Zuvor nahmen die Zumutungen für die Werktätigen stetig zu. Corona markiert einen tiefen Einschnitt in die neoliberale Arbeitswelt. Das Unterdrücken von Krankheiten mit chemischen Mitteln, Doping für den Arbeitsplatz, galt im Neoliberalismus als Zeichen von Heldentum und Opferbereitschaft, als Bekenntnis zur Firma und ihren Zielen. Doch in den letzten Jahren stieg die Zahl der Krankmeldungen wieder an.

Als ein Vorbote dieser kulturellen Wende kann die German-Wings-Katastrophe 2015 gelten. Der selbstmörderische Pilot, der 144 Passagiere und 6 Crewmitglieder tötete, war krank zur Arbeit erschienen, möglicherweise hatten ihn die Arbeitsbedingungen krank gemacht. In der Folge gelang den Pilot*innen etwas selten Dagewesenes. Sie konnten den Präsentismus (krank zur Arbeit gehen) bei Ryanair erfolgreich eindämmen, sie streikten bei TUIfly sogar erfolgreich durch ein kollektives Krankfeiern, ein »Sick-out«.

Bis in die 1980er Jahre galt das Krankfeiern als Form des individuellen Streiks, der in einem notorisch streikarmen Land wie Deutschland laut offiziellen Statistiken tatsächlich intensiv als Ausweichstrategie genutzt wurde, um wachsenden Arbeitsdruck zu mildern. Es gab aber, von der Sozialwissenschaft unerforscht und von den Gewerkschaften verschämt verschwiegen, das Krankfeiern auch als Form des Protests und der kollektiven passiven Resistenz bei Unzufriedenheit und Konflikten im Betrieb. Mitunter haben sich in den 1970er und 80er Jahren ganze oder halbe Schichten von Fließbandarbeiter*innen krankschreiben lassen, wenn auf Arbeit dicke Luft war.

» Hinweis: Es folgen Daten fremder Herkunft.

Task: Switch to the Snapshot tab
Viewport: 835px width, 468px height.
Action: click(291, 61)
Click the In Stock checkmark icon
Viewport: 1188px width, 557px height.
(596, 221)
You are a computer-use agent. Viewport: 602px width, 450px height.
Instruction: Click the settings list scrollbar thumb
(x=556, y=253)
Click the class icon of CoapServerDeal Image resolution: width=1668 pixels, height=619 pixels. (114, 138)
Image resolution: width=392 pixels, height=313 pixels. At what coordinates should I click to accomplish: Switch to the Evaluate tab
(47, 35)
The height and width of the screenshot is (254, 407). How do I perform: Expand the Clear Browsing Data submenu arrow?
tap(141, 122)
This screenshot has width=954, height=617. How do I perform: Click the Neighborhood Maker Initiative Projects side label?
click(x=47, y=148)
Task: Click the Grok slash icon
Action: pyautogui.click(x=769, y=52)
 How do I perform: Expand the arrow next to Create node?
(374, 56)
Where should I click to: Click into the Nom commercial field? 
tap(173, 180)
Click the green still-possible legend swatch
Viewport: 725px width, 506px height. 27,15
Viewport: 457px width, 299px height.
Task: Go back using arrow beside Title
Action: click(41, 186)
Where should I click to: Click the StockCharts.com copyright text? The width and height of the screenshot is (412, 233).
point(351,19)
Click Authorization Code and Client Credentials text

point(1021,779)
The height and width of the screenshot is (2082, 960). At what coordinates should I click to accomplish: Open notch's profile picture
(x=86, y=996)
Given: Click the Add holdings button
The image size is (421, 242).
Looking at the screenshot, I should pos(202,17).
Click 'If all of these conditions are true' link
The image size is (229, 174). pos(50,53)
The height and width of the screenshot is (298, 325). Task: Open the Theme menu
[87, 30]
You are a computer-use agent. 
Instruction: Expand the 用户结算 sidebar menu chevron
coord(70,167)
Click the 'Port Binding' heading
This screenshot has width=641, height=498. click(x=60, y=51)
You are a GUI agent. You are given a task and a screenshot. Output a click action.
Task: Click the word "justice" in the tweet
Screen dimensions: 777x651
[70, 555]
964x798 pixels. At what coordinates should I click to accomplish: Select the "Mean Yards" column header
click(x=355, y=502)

Diese »Krankfeierkultur« haben Gesetzgeber, Personalverantwortliche und Unternehmensberater*innen gezielt und letztendlich erfolgreich bekämpft. Wer öfter fehlte, kam auf die Abschussliste; wer in der Probezeit krank wurde, flog in vielen Branchen automatisch raus.

Die Folge dieses neoliberalen Kulturwandels in der Arbeitswelt – der durch Leistungsdruck, Arbeitsverdichtung und Angst vor Hartz IV stark gesteigert wurde – waren: ein weit verbreiteter Präsentismus, Burn-out als Volkskrankheit sowie Mobbing als Massenphänomen und als Ausdruck eines allgemeinen Leistungsdrucks.

Die Corona-Pandemie bedeutet möglicherweise einen Kulturbruch mit diesem sozialschädlichen Leistungskult. Doch mit der telefonischen Krankschreibung kommen auch neue Gefahren: In Bereichen, wo die Beschäftigten unter starkem Druck stehen (»systemrelevante Berufe«), schlecht organisiert sind, keine Betriebsräte und aktive Gewerkschaften an ihrer Seite haben, sind Personalverantwortliche jetzt möglicherweise in der Versuchung, den Druck sogar noch zu verstärken. Denn der Neoliberalismus folgt der Logik: Unsere Rezepte sind alternativlos; wenn sie nicht wirken, muss die Dosis erhöht werden.